When you compare music from the original off-Broadway production, it has more edge than the revival, which felt like they softened some of the corners. A production I saw at the Yale Cabaret, in my memory, had a little punkiness to it, more in your face. When I ask about your directorial choices, are you presenting it as an edgy, risky, vibrant piece, or something more true to the review? Or is it something else?

We’re not trying to do a museum piece production. We’re trying to respond to impulses that we have as contemporary citizens and connections that we think the work makes to what is going on right now. As you remember, it has the same first number and last number, and we’ve tried to attend in this production to what that might mean. How are the first number and the last number actually different from each other? Where are you meant to be that is different from where you started? Is it meant to be circular or is it not meant to be circular? That’s a question that the production has to answer, and that every production has to answer. The set design has a highly contemporary feeling, which also echoes the domestic arts and industrial arts of the 19th century as well as of contemporary culture. At the same time, the writers give you a leg up because the play is surreal, and everything can land within its own period as being true to its own period. Weidman and Sondheim treat a really, really serious subject with a lot of comedy and song, so if as an audience member you don’t feel some jarring edginess the play isn’t working. The piece consistently asks you both to entertain the situation as comedic, and also tragic. If you ever get comfortable in a production of Assassins it has failed. It is an exhilarating experience to see this work, but it is also profoundly disturbing.

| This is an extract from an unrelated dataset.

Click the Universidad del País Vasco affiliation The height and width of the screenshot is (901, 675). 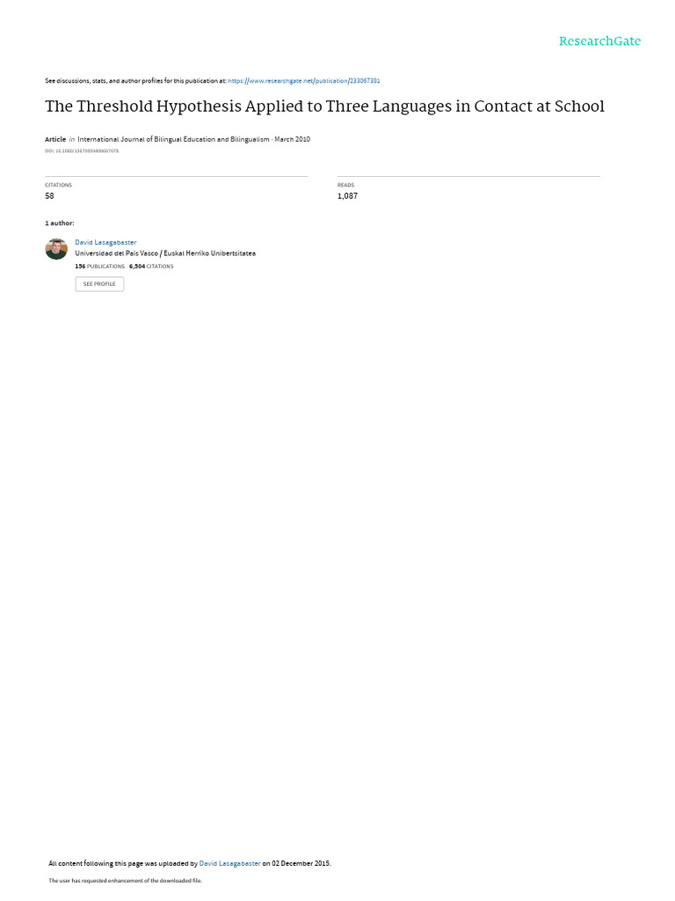pos(165,253)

The characters themselves seem like they could be stand-ins for Trump supporters. You alluded to it earlier. The sexism, the disenfranchisement. When you look at it today it would seem that Trump speaks to them.

You could argue that. If you were to parse the nation demographically, you would probably find that the same attitudes exist in other demographics than Trump supporters as well. But I think your observation is indisputably accurate.

Is there a moment in this show, since you began working on it, that came to you in a new and different way?

Weidman.

The last 25 minutes of the show I found really a profound experience to work on. So much of the language of Another National Anthem,” because the argument that’s going on in that song feels like it was happening all last summer, and it’s still happening now in our political discourse. Weidman was a teenager when John F. Kennedy was assassinated, and the depth of the meaning of that event to him and to the nation is embedded in the scope of the last 15 minutes of the play. My earliest memory is of watching JFK’s funeral, and my father met the airplane at the airport when they flew back from Dallas, but my experience was no deeper than anyone else’s experience. [Bundy’s father, McGeorge Bundy, served in the Kennedy administration.] It’s now the case that most people who are alive in our nation were not alive at that time, so it feels like a sort of special privilege and responsibility to look at how our history has impacted us, and also the extent to which our history has changed us. But there are enduring characteristics of our national character that are still a threat to our wellbeing.

The show also points out the tension between optimism and despair.

There’s an inherent optimism in the show. Although in a universe in which the optimism of The Balladeer is converted to the nihilism of Lee Harvey Oswald, I’m not sure that optimism wins out within the scope of the artistic work itself. This would be interpretive, but in a universe in which The Balladeer sings optimistically about how America heals, then turns into Lee Harvey Oswald, what do you think that says about the American character?